• Document segment
========

(Updates with stocks, dollar in sixth paragraph.)
Nov. 2 (Bloomberg) -- Federal Reserve Chairman Ben S. Bernanke said additional purchases of mortgage-backed securities are a “viable option” if the state of the economy warrants further easing.
“The housing sector is a very important sector,” Bernanke said today at a press conference in Washington after a meeting of the Federal Open Market Committee. Adding to mortgage-bond holdings is “certainly something we would consider if conditions” are appropriate.
The policy-setting FOMC today said “economic growth strengthened somewhat in the third quarter,” while also saying “significant downside risks” remain to the outlook. Officials left unchanged their plans to lengthen the maturity of the Fed’s bond portfolio and to keep the target federal funds rate near zero through at least mid-2013 as long as unemployment remains high and the inflation outlook remains “subdued.”
Bernanke and his colleagues on the panel cut their growth forecasts for 2012 and said unemployment will average 8.5 percent to 8.7 percent in the final three months of next year, up from a prior range of 7.8 percent to 8.2 percent.
“The medium-term outlook relative to our June projections has been downgraded” and “remains unsatisfactory,” Bernanke said. Additional stimulus “remains on the table,” he added, while declining to specify conditions that would trigger further action.
U.S. stocks rebounded from a two-day slump, the dollar fell and Treasuries pared losses after Bernanke’s comments.
The Standard & Poor’s 500 Index climbed 1.3 percent to 1,234.04 at 3:48 p.m. in New York. The Dollar Index slipped 0.2 percent, trimming an earlier drop of 0.7 percent. Treasury 10- year yields were unchanged at 1.99 percent, after jumping nine basis points earlier.
“I’m dissatisfied with the state of the economy,” Bernanke said. “Unemployment is far too high,” and “I fully sympathize with the notion that the economy is not performing the way we would like.”
Policy makers voted in September to swap $400 billion of short-term debt in the Fed portfolio for longer-term securities to reduce interest rates in a strategy dubbed Operation Twist. They said they would reinvest proceeds from maturing housing debt into mortgage-backed securities, switching from Treasuries.
Sixty-nine percent of economists in a Bloomberg News survey expect the Fed to embark on a third round of bond buying, with a plurality of 36 percent of respondents seeing purchases beginning in the first quarter of 2012, according to an Oct. 26- 31 survey of 42 economists.
Top of List
Fed Governor Daniel Tarullo said on Oct. 20 that buying additional mortgage bonds should “move back up toward the top of the list of options” because “the aggregate demand effect should be felt not just in new home purchases, but also in the added purchasing power of existing homeowners who are able to refinance.” The following day, Vice Chairman Janet Yellen said a third round of asset purchases “might become appropriate” if economic conditions warranted more stimulus.

========

• Given records
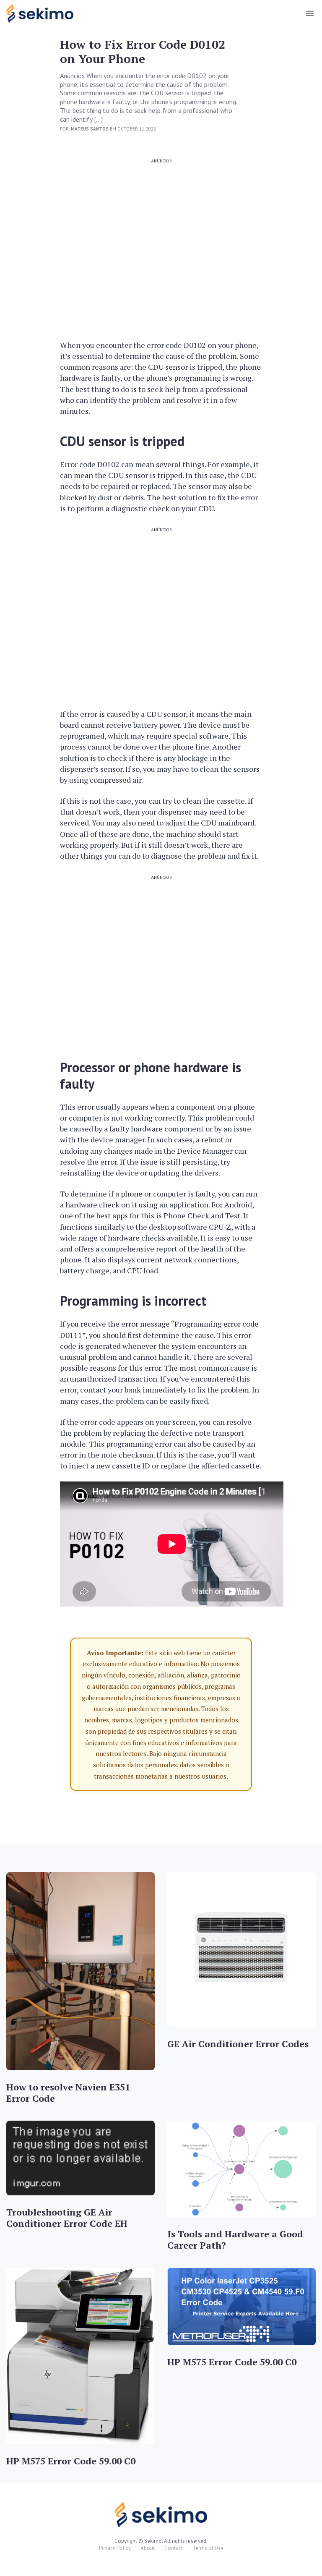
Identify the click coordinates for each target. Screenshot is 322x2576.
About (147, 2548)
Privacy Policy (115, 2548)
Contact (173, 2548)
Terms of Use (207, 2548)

========

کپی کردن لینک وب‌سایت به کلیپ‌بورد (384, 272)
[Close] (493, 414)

========

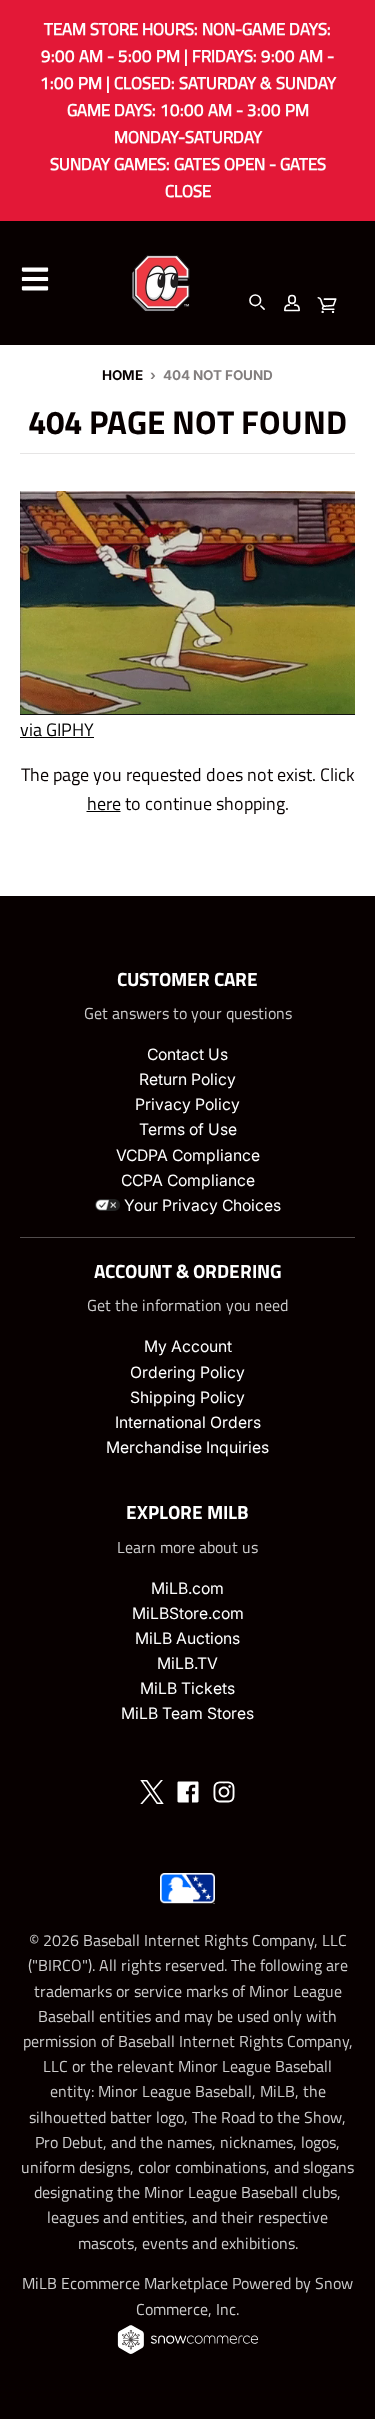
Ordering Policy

========

From the article on Bernanke's comments about further mortgage-bond purchases, copy word for word the passage starting with "Sixty-nine percent of" and going on through "of 42 economists.".

Sixty-nine percent of economists in a Bloomberg News survey expect the Fed to embark on a third round of bond buying, with a plurality of 36 percent of respondents seeing purchases beginning in the first quarter of 2012, according to an Oct. 26- 31 survey of 42 economists.